To determine how well statistical text mining (STM) models can identify falls within clinical text associated with an ambulatory encounter.
Materials and Methods
2241 patients were selected with a fall-related ICD-9-CM E-code or matched injury diagnosis code while being treated as an outpatient at one of four sites within the Veterans Health Administration. All clinical documents within a 48-h window of the recorded E-code or injury diagnosis code for each patient were obtained (n=26 010; 611 distinct document titles) and annotated for falls. Logistic regression, support vector machine, and cost-sensitive support vector machine (SVM-cost) models were trained on a stratified sample of 70% of documents from one location (dataset Atrain) and then applied to the remaining unseen documents (datasets Atest–D).
All three STM models obtained area under the receiver operating characteristic curve (AUC) scores above 0.950 on the four test datasets (Atest–D). The SVM-cost model obtained the highest AUC scores, ranging from 0.953 to 0.978. The SVM-cost model also achieved F-measure values ranging from 0.745 to 0.853, sensitivity from 0.890 to 0.931, and specificity from 0.877 to 0.944.

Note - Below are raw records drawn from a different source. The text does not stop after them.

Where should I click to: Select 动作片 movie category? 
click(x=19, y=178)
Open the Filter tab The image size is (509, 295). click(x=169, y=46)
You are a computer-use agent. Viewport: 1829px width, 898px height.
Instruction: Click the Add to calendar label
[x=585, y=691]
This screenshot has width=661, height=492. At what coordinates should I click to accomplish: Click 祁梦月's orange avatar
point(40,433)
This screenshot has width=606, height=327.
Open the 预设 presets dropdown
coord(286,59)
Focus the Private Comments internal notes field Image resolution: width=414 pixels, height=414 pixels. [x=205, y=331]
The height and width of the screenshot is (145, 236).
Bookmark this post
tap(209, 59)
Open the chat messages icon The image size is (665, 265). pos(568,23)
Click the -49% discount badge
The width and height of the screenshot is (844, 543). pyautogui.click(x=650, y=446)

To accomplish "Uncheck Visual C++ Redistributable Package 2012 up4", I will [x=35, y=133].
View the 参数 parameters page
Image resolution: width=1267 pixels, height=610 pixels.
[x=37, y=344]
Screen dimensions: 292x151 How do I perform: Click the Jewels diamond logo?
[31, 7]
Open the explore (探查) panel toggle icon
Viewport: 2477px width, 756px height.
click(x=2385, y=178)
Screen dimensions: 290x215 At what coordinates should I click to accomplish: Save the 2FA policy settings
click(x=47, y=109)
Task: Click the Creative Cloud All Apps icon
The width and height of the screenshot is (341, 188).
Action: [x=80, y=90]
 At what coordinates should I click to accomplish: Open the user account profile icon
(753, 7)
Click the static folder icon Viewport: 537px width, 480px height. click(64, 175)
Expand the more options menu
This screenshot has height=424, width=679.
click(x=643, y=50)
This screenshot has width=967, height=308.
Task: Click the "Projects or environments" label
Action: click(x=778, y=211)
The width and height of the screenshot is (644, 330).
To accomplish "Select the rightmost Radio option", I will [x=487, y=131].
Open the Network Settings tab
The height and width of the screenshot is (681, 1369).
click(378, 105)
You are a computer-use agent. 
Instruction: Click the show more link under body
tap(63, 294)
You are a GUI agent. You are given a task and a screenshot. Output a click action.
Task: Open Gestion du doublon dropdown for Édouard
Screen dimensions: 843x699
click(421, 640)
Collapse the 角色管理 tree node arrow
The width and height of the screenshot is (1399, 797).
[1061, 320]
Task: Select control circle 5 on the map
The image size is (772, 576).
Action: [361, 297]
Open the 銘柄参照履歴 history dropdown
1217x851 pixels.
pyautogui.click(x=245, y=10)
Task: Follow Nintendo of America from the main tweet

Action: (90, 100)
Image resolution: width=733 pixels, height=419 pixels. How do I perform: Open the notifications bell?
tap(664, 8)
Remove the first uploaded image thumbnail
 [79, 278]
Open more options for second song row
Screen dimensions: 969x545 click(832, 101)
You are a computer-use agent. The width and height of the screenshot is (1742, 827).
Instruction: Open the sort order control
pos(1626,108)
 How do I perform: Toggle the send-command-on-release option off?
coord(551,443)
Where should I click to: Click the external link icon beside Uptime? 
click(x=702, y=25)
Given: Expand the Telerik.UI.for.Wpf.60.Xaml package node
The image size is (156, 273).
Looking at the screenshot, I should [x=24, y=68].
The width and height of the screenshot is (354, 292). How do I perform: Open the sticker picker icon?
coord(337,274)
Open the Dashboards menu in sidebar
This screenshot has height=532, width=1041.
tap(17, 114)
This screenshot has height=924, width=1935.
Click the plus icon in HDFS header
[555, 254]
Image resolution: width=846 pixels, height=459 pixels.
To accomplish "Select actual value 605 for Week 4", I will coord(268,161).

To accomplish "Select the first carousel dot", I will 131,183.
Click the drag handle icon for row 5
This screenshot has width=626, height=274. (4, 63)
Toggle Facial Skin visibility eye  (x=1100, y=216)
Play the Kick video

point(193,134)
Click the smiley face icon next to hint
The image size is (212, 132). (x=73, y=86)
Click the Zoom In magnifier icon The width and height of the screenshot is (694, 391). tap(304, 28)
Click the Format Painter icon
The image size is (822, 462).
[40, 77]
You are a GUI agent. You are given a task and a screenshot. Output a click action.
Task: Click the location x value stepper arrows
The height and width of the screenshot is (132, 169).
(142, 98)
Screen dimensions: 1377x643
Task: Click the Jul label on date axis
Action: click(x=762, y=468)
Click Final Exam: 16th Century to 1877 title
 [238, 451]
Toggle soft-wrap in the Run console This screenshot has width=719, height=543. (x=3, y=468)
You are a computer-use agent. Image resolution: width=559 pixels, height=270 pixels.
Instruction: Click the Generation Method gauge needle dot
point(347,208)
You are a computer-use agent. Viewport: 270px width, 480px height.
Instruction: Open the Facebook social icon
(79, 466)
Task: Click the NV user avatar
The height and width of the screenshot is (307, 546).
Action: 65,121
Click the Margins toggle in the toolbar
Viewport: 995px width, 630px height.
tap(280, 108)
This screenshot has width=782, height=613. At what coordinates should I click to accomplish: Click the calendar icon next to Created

The STM models performed well across a large heterogeneous collection of document titles. In addition, the models also generalized across other sites, including a traditionally bilingual site that had distinctly different grammatical patterns.
The results of this study suggest STM-based models have the potential to improve surveillance of falls. Furthermore, the encouraging evidence shown here that STM is a robust technique for mining clinical documents bodes well for other surveillance-related topics.